Gahanna development opens up with TechCenter Drive expansion

Posted on October 14, 2011

Written by: Brian R. Ball

Published by: The Business Journals


Land once sought for Port Columbus International Airport has emerged as a focus for economic development in Gahanna as the city prepares to open an $8.2 million extension of TechCenter Drive in November.

Central Ohio Urology is moving about 15 doctors and 70 employees to offices it will build in Gahanna.

The 114 acres owned by Andre Buckles already have drawn a planned 40,000-square-foot office building and city park, leaving about 80 acres for further commercial development between Interstate 270 and Hamilton Road. Construction of the TechCenter bridge and lanes through the Buckles land will improve access to I-270 for businesses in the Officenter and Central Park developments east of Morrison Road where TechCenter now ends.

“We’ve been on hold until we had access,” said Carl hamman, Buckles’ representative for nearly 20 years. “We’re actively marketing it now that we have the five-lane road done.”

Building interest

Buckles in the 1990s sold land along the east edge of Morrison Road for the Officenter park, distributation center projects, hotels and restaurants.

Columbus developer Tim Spencer of Trivium Development LLC already has put about 12 acres along the south edge of the development in contact. In early September, Central Ohio Urology Group Inc. revealed plans to consolidate its administrative staff, outpatient surgery operations and other functions at a Class A office property on 2.9 acres.

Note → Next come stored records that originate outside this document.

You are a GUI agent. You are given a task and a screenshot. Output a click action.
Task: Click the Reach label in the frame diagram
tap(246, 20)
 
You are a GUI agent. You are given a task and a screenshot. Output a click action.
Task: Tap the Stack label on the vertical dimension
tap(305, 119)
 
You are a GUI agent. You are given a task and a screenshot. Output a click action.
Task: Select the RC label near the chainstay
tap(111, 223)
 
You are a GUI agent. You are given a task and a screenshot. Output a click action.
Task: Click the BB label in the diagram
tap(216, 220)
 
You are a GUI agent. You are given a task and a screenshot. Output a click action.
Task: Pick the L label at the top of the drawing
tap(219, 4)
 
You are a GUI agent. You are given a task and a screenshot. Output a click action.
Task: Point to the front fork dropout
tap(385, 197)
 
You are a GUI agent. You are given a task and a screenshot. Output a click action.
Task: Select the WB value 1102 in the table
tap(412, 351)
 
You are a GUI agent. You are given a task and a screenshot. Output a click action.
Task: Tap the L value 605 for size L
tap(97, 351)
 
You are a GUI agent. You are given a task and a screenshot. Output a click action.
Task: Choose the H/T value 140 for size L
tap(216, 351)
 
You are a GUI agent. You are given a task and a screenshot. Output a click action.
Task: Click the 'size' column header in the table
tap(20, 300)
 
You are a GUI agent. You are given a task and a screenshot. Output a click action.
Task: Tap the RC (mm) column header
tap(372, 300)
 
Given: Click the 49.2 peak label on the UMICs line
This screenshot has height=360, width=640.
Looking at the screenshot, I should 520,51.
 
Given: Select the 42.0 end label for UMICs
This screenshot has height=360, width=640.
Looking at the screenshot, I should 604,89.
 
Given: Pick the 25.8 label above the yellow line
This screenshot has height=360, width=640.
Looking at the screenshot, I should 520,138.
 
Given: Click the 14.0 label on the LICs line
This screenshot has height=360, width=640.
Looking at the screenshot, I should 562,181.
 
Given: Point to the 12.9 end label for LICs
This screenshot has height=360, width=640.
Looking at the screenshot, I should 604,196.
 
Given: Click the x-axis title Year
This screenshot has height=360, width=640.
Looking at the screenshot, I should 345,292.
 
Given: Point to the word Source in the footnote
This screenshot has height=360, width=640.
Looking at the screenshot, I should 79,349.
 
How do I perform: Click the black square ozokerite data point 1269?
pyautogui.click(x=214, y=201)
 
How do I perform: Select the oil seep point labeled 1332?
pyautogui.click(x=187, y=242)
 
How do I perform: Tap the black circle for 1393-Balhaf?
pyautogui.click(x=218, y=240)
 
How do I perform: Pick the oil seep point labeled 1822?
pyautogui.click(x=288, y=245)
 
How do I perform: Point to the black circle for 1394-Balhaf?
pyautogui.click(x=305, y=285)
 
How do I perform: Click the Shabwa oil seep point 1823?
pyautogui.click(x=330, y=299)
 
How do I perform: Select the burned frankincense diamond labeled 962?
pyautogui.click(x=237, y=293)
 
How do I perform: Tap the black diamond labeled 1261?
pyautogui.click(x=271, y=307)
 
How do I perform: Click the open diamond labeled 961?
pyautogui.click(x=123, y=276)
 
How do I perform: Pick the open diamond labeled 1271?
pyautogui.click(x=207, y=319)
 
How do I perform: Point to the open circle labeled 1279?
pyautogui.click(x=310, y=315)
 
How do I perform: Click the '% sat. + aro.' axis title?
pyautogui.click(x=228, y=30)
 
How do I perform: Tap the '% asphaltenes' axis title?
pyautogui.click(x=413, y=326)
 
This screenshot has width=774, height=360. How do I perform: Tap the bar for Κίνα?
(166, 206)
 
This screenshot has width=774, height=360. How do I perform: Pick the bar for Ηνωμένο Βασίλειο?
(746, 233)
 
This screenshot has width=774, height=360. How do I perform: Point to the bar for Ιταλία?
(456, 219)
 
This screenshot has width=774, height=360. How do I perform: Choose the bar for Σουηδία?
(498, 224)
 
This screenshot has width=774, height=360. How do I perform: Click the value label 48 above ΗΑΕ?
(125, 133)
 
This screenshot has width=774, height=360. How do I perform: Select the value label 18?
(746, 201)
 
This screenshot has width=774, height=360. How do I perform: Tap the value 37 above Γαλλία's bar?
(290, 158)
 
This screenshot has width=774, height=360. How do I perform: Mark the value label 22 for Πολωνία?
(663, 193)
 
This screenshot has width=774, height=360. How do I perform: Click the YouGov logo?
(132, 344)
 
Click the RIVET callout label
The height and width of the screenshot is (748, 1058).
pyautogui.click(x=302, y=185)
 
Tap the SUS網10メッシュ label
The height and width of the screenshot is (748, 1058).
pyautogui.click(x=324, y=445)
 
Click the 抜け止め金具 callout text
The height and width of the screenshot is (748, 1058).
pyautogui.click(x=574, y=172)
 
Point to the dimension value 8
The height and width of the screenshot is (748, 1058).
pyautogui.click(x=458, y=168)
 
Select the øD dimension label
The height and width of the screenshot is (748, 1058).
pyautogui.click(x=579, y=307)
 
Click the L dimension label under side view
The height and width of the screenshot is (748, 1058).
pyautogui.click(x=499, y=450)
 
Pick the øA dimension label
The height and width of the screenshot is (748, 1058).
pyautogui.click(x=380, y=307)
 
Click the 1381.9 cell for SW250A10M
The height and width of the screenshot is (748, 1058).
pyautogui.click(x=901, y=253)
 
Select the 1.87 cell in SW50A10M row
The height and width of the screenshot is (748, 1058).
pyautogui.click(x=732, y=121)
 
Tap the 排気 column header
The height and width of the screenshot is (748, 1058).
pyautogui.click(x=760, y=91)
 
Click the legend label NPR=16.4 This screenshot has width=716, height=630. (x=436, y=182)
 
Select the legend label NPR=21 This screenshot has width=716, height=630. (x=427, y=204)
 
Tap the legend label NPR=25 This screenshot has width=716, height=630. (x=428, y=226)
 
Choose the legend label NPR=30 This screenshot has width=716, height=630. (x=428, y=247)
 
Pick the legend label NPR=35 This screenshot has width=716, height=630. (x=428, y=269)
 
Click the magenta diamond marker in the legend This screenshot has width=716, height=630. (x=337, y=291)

“They were the reason I started looking at the tract,” Spencer said. “We’ve been persistent.”

The developer has in interest in acquiring more property but has yet to identify retailers or other office tenants. He said he can’t buy all of the land.

“We have some ideas and we’ve talked to a few retailers,” Spencer said. “We have our work cut out for us finding the right user.”

The land attracted outdoors outfitter Bass Pro Shops, but its two-year contract on the property expired about two years ago. The marketer of the property, Continental Realty Ltd. agent Jim Hendrix, said retail development “is still sluggish” but expects the site will attract other commercial development. He called the office project “a real nice start.”

“We don’t have anybody standing in line,” he said. “It will just be a matter of time.”

Port Columbus in 1998 sought to buy the Buckles property through eminent domain. Hamman said the airport valued the land at about $3.5 million, but a jury valued the property at $13.5 million. Soon after the verdict, airport officials abandoned their bid to acquire the land.

Patience pays off

Gahanna’s economic development director, Anthony Jones, said completion of the Techcenter bridge and road expands the suburb’s options.

“We’re approaching built-out status so we really can’t expand our territory,” he said. “The Buckles tract is going to be one of our primary sources of development in the next few years, along with Central Park.”

The Central Ohio Urology project, he said, offers an example of how office development can continue along I-270.

“The rest is still speculative,” Jones said. “We don’t have anything else in mind yet.”

Hamman said the cooperative spirit the city demonstrated in getting the road built prompted Buckles to donate about 35 acres to the city for the expansion of a park. Buckles has farmed the land for 50 years, Hamman said, and sees no need to sell the property quickly.

“There will be office space, there will be retail, there will be hotels and restaurants,” Hamman said. “We can wait. We’ll do what’s right for the property.”